Task description >> What you return must match the records below character for character, except that no picture appears.

Records supplied >>
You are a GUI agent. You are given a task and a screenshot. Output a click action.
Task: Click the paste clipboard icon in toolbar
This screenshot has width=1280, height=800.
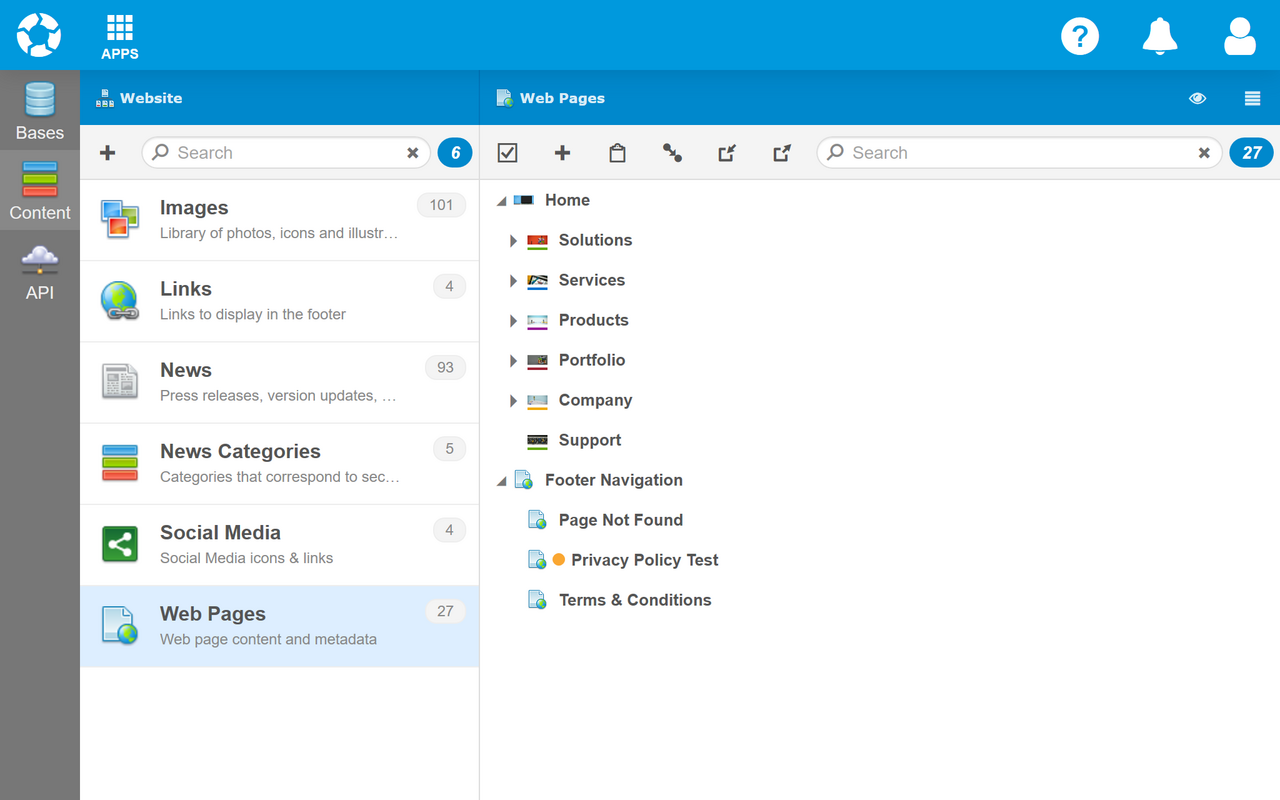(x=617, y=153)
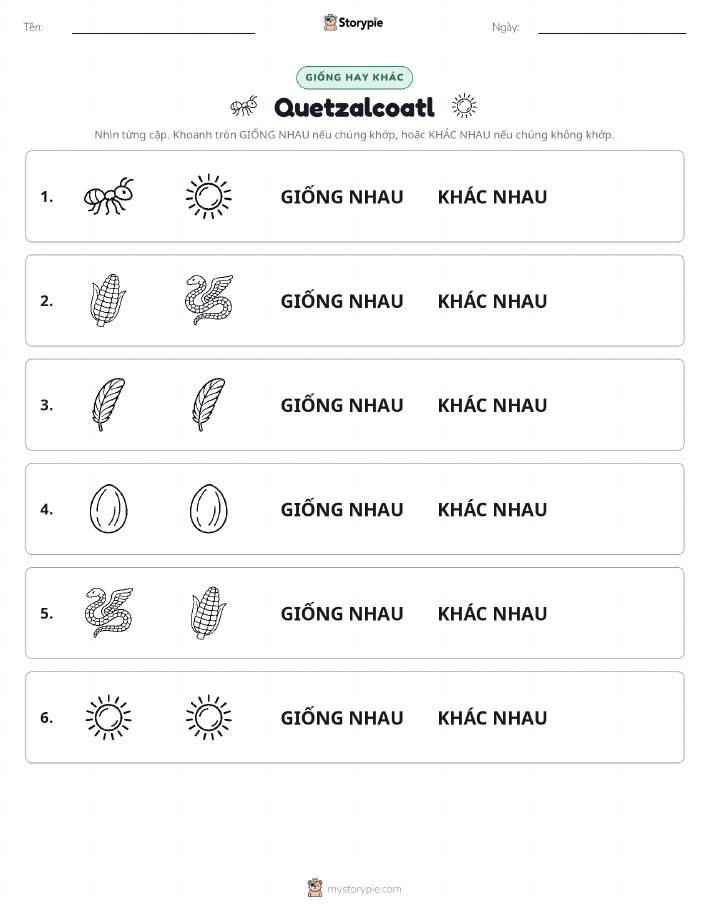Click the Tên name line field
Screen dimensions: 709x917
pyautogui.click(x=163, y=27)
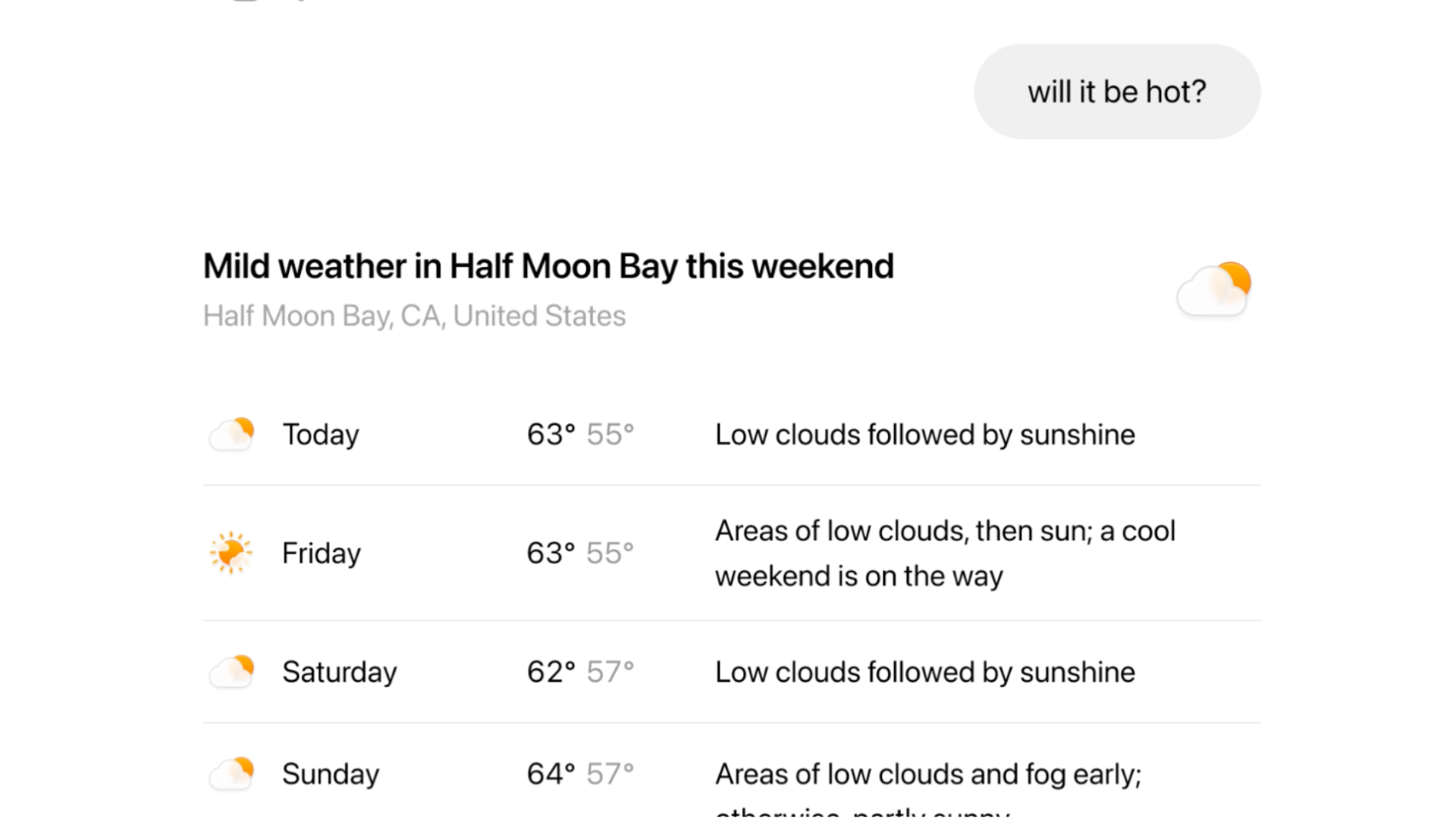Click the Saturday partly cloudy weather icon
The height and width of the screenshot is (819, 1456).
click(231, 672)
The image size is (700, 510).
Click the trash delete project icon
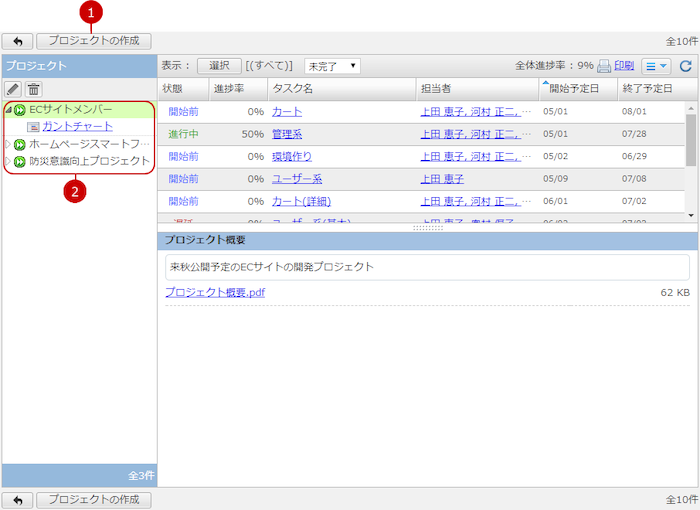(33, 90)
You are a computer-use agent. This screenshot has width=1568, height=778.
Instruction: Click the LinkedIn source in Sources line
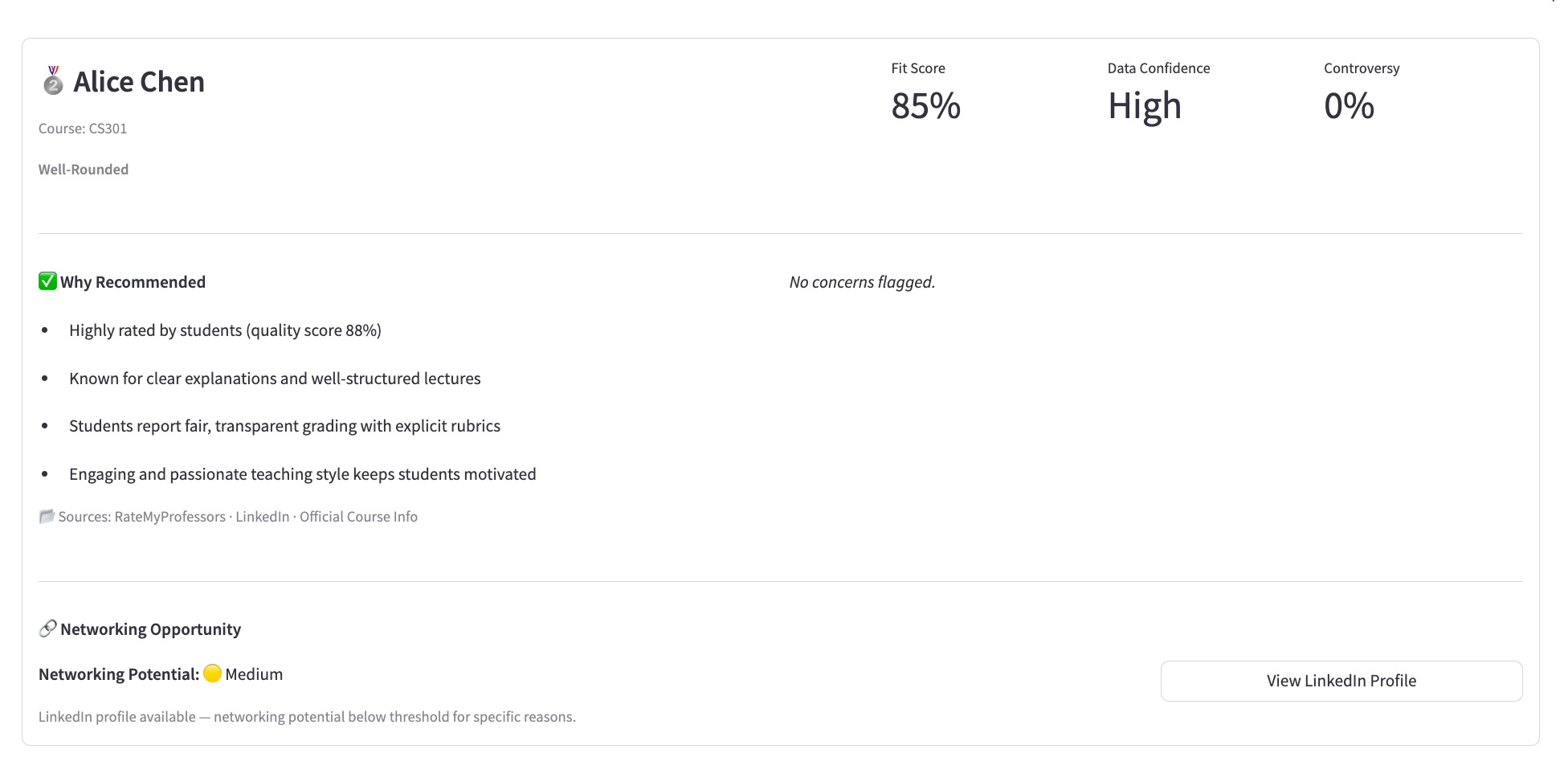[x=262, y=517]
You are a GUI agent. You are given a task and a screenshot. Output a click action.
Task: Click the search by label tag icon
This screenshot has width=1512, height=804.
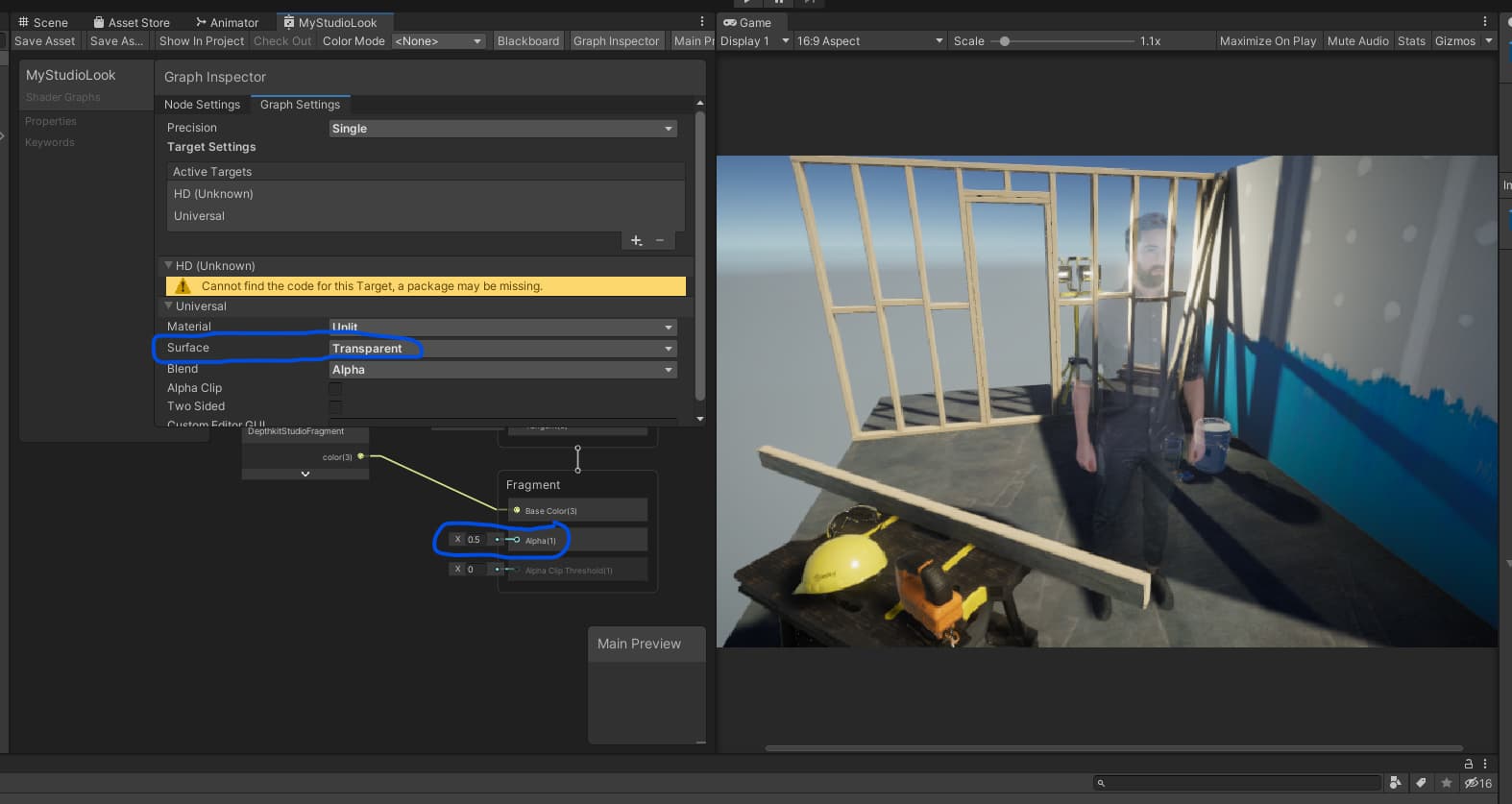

Solution below >>
You are a GUI agent. You are given a task and a screenshot. Output a click action.
Task: Click the paste clipboard icon in toolbar
This screenshot has width=1280, height=800.
(x=617, y=153)
Click the Tên name line field
Screen dimensions: 709x917
pyautogui.click(x=163, y=27)
Click the Saturday partly cloudy weather icon
The height and width of the screenshot is (819, 1456).
click(231, 672)
The image size is (700, 510).
Click the trash delete project icon
(33, 90)
You are a computer-use agent. This screenshot has width=1568, height=778.
Instruction: Click the LinkedIn source in Sources line
[x=262, y=517]
You are a GUI agent. You are given a task and a screenshot. Output a click action.
Task: Click the search by label tag icon
This screenshot has width=1512, height=804.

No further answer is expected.